Die meisten Banken haben zumindest äußerlich auf diese neuen Anforderungen reagiert. Früher sah eine Zweigstelle aus wie jede andere: ein paar Automaten, ein verglaster Kassenschalter und ein langer Tresen, hinter dem sich die Schreibtische der Bankmitarbeiter aneinanderreihten. Gleichzeitig wurden in allen Filialen alle Kundengruppen beraten, alle Finanzprodukte der Bank angeboten. Mittlerweile hat sich das Filialbild gewandelt. „Viele Banken trennen heute gezielt zwischen reinem Service und Beratung“, sagt Messenböck.

Ein Beispiel dafür ist die Berliner Sparkasse, die bereits 2010 begonnen hat, ihr Filialnetz komplett umzubauen. Heute gibt es Filialen, die sich um das reine Tagesgeschäft kümmern, und andere, in denen die intensive Beratung stattfindet. „Von den Kunden erhalten wir darauf nur ein positives Echo“, sagt Gerhard Puhlmann, Bereichsleiter für das Privatkundengeschäft der Berliner Sparkasse. Sie schätzten vor allem die diskrete Beratungsatmosphäre.

Die Berliner Volksbank setzt künftig auf ein ähnliches Konzept. „Die Filiale wird sich von einer Transaktions- in eine Kommunikationsfiliale wandeln“, sagt Carsten Jung, der im Vorstand der Berliner Volksbank sitzt und dort für das regionale Kundengeschäft verantwortlich ist.

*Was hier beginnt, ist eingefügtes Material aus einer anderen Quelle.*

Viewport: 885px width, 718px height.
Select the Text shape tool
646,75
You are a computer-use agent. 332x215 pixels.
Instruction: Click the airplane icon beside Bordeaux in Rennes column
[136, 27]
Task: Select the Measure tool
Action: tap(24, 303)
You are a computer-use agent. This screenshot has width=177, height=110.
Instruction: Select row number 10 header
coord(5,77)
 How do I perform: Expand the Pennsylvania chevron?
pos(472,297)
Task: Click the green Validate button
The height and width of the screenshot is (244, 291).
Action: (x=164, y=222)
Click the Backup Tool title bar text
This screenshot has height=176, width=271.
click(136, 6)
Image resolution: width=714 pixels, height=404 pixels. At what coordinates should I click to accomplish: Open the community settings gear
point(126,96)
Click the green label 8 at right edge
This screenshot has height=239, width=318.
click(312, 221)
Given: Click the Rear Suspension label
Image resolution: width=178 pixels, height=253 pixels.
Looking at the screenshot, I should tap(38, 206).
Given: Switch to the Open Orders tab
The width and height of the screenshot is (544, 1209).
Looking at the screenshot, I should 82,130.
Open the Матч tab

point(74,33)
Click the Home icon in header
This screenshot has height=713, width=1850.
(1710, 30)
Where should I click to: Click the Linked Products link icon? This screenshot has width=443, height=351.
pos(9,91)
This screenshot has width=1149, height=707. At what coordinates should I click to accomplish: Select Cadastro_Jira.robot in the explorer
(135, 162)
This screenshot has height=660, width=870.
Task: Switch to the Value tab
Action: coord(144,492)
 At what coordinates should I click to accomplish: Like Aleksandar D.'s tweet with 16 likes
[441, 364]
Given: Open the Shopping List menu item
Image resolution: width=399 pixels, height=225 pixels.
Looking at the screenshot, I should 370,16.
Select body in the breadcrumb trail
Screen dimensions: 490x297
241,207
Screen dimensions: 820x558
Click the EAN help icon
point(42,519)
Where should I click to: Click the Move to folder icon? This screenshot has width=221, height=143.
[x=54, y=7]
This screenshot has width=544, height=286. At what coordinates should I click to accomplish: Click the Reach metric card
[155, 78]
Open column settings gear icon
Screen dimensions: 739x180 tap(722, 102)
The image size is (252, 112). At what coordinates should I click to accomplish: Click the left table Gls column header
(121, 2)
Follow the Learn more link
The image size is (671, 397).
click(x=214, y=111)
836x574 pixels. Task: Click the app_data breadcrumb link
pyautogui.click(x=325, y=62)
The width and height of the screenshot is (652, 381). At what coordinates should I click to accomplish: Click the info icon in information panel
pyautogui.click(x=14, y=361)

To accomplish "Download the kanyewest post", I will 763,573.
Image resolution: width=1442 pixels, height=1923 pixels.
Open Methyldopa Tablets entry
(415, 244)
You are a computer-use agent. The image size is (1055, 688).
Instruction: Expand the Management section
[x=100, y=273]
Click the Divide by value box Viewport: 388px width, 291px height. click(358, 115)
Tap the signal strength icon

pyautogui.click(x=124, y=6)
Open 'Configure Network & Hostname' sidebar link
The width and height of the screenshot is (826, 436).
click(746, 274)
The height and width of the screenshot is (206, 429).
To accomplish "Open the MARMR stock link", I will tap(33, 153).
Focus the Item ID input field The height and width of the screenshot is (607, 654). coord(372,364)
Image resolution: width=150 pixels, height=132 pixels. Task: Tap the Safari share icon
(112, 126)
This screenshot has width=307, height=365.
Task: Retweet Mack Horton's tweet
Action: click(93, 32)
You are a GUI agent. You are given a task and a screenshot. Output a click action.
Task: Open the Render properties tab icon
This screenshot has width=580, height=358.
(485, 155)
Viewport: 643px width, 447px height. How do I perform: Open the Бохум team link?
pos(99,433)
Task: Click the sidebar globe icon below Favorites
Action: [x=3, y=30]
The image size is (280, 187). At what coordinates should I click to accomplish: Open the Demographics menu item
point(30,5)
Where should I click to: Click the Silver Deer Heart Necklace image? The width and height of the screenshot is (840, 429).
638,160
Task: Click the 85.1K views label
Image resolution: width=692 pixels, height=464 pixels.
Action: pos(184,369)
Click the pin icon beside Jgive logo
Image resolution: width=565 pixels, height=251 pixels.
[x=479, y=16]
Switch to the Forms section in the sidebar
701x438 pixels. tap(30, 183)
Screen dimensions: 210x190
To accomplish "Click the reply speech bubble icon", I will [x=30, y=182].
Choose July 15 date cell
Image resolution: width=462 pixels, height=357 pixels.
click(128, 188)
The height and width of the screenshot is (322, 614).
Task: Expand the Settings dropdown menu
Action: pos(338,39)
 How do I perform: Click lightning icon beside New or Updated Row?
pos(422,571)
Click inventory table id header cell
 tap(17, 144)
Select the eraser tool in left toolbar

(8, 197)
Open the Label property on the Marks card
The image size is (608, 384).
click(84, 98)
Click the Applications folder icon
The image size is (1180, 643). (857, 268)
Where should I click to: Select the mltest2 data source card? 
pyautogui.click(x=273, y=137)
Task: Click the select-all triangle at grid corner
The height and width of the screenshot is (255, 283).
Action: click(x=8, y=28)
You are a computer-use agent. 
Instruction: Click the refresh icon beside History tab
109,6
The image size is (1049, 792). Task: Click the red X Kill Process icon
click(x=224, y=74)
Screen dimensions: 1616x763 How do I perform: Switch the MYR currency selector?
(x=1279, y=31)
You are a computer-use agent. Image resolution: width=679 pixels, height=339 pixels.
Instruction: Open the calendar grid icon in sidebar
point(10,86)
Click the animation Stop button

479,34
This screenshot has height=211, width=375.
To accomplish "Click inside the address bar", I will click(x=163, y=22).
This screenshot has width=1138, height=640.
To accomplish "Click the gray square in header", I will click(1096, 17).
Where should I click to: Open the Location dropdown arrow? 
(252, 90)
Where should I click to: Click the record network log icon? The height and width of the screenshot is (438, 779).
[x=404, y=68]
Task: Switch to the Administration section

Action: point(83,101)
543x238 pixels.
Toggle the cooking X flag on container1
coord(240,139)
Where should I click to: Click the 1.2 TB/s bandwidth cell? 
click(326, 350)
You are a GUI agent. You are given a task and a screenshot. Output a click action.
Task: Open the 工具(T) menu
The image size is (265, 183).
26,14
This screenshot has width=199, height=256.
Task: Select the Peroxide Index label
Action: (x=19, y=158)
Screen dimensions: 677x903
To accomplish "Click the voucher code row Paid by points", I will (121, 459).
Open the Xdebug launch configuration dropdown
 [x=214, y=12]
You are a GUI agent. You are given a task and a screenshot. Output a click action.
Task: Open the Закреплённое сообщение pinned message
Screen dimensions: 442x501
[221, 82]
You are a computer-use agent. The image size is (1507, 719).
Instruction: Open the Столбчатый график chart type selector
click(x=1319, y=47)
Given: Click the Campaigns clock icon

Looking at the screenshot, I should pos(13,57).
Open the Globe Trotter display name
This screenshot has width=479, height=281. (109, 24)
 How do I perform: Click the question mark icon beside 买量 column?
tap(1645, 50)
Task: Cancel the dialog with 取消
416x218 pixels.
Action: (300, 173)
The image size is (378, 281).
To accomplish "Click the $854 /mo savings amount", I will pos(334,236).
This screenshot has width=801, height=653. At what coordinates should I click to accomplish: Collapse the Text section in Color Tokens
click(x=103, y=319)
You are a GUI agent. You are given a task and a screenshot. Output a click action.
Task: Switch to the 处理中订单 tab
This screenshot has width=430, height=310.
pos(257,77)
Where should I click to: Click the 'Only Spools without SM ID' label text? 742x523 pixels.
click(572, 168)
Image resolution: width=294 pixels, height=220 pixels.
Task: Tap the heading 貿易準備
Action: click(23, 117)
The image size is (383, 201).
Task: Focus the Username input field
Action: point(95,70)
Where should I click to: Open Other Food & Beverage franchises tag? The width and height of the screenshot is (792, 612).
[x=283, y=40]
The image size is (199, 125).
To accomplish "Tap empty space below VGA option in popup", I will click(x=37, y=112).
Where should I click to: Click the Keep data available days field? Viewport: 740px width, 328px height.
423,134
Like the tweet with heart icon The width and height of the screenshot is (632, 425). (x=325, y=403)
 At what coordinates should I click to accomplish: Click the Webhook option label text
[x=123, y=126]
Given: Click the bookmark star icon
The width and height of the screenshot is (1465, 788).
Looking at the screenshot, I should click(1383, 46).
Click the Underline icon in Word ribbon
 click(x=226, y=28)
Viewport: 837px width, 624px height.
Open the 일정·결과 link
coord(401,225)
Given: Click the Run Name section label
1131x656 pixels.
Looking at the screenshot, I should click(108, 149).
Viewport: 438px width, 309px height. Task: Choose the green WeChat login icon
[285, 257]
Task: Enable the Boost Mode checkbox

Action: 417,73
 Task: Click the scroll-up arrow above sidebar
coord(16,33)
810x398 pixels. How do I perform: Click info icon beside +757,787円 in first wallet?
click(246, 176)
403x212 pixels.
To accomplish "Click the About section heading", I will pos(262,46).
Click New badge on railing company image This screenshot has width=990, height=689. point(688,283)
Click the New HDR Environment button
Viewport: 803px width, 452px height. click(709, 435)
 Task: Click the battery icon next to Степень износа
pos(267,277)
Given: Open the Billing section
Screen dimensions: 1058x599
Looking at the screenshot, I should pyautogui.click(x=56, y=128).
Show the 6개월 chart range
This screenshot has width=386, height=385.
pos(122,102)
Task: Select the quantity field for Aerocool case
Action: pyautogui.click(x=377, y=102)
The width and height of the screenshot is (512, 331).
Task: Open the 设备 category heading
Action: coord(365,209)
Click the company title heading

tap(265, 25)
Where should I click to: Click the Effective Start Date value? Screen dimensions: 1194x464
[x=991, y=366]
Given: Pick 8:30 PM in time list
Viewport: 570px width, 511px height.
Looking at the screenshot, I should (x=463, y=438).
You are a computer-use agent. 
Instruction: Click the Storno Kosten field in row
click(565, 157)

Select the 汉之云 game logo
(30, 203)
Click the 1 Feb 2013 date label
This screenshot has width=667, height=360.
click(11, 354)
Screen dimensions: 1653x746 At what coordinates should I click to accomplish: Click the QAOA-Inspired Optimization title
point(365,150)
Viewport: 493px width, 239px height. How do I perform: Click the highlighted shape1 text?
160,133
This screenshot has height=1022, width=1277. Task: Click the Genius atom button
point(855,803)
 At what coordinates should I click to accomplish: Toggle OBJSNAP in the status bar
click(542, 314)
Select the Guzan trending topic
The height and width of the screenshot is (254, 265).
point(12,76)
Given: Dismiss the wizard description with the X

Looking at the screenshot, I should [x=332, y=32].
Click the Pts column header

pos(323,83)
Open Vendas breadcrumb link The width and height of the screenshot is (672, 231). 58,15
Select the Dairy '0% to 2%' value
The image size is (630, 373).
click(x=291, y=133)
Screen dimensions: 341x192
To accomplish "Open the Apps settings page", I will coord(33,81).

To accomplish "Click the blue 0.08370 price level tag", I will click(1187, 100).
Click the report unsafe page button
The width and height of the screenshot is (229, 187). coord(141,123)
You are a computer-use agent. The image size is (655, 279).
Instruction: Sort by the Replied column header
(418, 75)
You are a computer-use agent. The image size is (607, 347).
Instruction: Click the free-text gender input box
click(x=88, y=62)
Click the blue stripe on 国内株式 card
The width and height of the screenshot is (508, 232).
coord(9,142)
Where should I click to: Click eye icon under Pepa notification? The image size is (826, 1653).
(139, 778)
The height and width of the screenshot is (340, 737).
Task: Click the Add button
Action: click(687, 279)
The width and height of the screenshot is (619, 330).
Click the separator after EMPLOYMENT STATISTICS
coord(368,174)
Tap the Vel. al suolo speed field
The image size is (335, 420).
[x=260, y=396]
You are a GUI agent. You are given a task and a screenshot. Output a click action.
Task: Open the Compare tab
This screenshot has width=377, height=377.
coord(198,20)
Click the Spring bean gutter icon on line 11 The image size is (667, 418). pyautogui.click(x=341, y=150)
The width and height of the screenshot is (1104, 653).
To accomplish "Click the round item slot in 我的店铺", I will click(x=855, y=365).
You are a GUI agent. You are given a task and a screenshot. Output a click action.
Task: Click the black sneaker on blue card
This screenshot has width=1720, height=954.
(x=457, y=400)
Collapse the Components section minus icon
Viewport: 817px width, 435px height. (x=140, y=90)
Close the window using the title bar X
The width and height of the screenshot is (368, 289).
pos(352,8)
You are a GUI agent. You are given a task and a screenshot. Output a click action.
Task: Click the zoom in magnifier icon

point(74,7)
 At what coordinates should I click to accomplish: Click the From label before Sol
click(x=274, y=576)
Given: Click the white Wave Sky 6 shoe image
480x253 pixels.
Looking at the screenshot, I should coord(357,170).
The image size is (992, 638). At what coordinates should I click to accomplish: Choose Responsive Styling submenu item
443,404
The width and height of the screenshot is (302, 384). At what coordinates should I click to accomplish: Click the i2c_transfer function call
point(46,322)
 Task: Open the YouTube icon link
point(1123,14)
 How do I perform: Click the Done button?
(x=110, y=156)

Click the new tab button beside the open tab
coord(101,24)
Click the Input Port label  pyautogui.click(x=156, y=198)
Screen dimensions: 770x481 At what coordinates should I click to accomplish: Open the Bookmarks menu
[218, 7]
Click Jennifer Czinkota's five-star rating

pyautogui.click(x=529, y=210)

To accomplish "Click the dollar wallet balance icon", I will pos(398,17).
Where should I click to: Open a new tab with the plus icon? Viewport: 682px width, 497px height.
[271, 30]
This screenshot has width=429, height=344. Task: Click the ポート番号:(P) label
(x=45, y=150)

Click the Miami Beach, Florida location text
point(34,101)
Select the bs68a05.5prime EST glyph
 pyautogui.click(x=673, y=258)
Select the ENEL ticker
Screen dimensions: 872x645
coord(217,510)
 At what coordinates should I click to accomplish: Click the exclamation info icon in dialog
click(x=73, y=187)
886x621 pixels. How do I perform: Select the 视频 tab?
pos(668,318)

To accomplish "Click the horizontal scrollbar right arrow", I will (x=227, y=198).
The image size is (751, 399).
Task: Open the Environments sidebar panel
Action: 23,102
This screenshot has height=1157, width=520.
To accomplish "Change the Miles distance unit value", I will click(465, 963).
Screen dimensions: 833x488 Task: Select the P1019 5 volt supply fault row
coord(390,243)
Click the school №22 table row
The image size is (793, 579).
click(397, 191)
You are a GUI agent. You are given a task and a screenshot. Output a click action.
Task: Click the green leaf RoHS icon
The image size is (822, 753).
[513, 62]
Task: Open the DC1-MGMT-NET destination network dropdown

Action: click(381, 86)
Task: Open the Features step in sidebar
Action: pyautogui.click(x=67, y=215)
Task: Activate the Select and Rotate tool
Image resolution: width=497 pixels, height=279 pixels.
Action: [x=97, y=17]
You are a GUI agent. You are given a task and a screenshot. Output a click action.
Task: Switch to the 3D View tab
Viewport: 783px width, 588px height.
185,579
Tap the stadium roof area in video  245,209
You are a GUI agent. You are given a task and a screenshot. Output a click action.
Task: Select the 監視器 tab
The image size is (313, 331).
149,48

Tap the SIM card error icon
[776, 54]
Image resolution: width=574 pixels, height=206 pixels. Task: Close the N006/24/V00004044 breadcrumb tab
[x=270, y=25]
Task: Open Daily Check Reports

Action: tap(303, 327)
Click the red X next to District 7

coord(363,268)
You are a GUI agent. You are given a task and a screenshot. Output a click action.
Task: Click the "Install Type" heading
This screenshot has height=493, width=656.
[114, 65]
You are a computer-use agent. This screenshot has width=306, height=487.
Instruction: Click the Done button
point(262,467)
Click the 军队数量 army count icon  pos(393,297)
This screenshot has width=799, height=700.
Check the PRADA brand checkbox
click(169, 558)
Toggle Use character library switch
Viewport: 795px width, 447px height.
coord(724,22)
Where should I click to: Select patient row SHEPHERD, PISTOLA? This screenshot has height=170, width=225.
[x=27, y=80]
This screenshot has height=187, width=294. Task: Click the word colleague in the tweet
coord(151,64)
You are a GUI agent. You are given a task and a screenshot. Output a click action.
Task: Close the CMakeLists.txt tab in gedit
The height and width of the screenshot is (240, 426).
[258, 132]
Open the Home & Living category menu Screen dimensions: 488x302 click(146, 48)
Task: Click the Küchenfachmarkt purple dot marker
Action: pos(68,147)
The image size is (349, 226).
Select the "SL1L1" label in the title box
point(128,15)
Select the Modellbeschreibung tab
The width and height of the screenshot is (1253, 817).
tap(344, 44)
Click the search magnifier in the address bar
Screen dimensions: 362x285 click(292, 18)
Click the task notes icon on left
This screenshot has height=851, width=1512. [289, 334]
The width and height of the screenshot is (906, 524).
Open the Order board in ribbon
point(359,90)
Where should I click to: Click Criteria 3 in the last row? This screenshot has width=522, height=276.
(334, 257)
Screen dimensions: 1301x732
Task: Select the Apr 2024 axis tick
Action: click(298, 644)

Einfache Dienstleistungen würden die Kunden künftig im Internet erledigen. „Die Filiale der Zukunft wird sich daher vor allem um die erklärungsbedürftigen komplexeren Dienstleistungen in der Beratung kümmern.“

Auch die Deutsche Bank baut ihre Filialen derzeit nach und nach um, bis Ende dieses Jahres sollen 50 Filialen eine neue Einrichtung bekommen. Aus ihrem „Trendlabor“ an der Friedrichstraße hätten sie zum Beispiel gelernt, Beratung und Büro stärker voneinander zu trennen, sagen die Banker. Auch soll es künftig, in etwas kleinerer Form als in der Friedrichstraße, einen Loungebereich mit Sesseln für die Kunden geben. Sie sollen so dazu angeregt werden, mehr Zeit in der Filiale zu verbringen.